Quel est votre point de vue sur cette velléité de 3ème  mandat pour Alpha Condé, qui suscite des commentaires dans la cité?

Il n’y aura pas de 3ème mandat, c’est ça notre point de vue. Et nous sommes engagés à empêcher toute velléité à modifier la constitution pour aller chercher un quelconque 3ème mandat. Il y a les velléités démagogiques aujourd’hui, on les entend des personnalités, mais ça ne nous effraie pas. Nous allons nous mobiliser et le peuple ne veut pas d’un 3ème  mandat. On n’a pas à entretenir l’amalgame ou la confusion autour de cette question. La position du président doit être claire là-dessus.
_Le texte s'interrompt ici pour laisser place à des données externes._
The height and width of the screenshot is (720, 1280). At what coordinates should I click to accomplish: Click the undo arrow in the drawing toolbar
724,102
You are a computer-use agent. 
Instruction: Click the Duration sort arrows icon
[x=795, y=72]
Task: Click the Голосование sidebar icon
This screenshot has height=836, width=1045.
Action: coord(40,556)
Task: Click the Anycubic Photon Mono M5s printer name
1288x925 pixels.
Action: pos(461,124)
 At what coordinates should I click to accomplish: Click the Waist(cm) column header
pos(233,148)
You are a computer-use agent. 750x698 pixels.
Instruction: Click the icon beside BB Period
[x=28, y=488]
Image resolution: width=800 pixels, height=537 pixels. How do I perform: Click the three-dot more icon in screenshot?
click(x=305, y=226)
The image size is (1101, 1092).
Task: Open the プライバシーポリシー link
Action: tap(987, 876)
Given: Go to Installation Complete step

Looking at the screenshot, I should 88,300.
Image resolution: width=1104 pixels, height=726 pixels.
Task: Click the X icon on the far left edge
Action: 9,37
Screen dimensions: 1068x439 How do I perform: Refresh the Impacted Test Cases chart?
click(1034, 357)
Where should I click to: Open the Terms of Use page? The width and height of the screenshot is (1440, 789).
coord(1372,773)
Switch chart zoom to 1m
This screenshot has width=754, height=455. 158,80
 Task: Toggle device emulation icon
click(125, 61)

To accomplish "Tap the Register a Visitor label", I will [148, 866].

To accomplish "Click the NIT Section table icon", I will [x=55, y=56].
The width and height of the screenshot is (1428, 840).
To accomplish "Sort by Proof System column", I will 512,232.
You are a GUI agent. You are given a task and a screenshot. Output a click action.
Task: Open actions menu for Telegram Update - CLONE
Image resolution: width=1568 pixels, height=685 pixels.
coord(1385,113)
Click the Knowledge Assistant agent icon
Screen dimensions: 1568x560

S’il s’engage dans cela, il aura de la résistance en face.

Que vous inspire l’élection d’Emmanuel Macron, en tant qu’acteur qui se bat pour la candidature indépendante en Guinée?

La France, c’est la France, je n’ai pas de commentaire à faire, je souhaite bonne chance à Emmanuel Macron. Ce qui nous préoccupe, c’est la Guinée.

Nous soutenons les candidatures indépendantes parce que premièrement, nous pensons que la classe politique a voté des lois qui sont injustes dans le pays et qu’on nous impose. Notre problème, c’est la classe politique. Raison pour laquelle, en tant qu’acteur engagé dans la promotion de la citoyenneté dans le pays, on se dit que toute candidature indépendante est une candidature à priori qui prend du recul par rapport aux limites de la classe politique. Et nous pensons qu’une telle initiative est à soutenir pour notre pays, pour qu’il y ait d’autres voies que celle que nous imposent les politiques, y compris les gouvernants qui sont aujourd’hui l’émanation d’une partie de la classe politique en l’occurrence celle qui a gagné les récentes élections présidentielles. Donc, nous estimons qu’il faut impulser une dynamique qui consiste à faire en sorte que toutes les lois qui sont injustes, qui amènent une certaine discrimination au niveau des citoyens, soient des lois qu’on parvienne à abolir et que la citoyenneté soit impartiale, incolore. La citoyenneté ne s’exerce pas à travers une communauté ou un clan. La citoyenneté s’exerce par rapport à la République, et qu’elle garantisse l’égalité entre les fils et les filles de ce pays.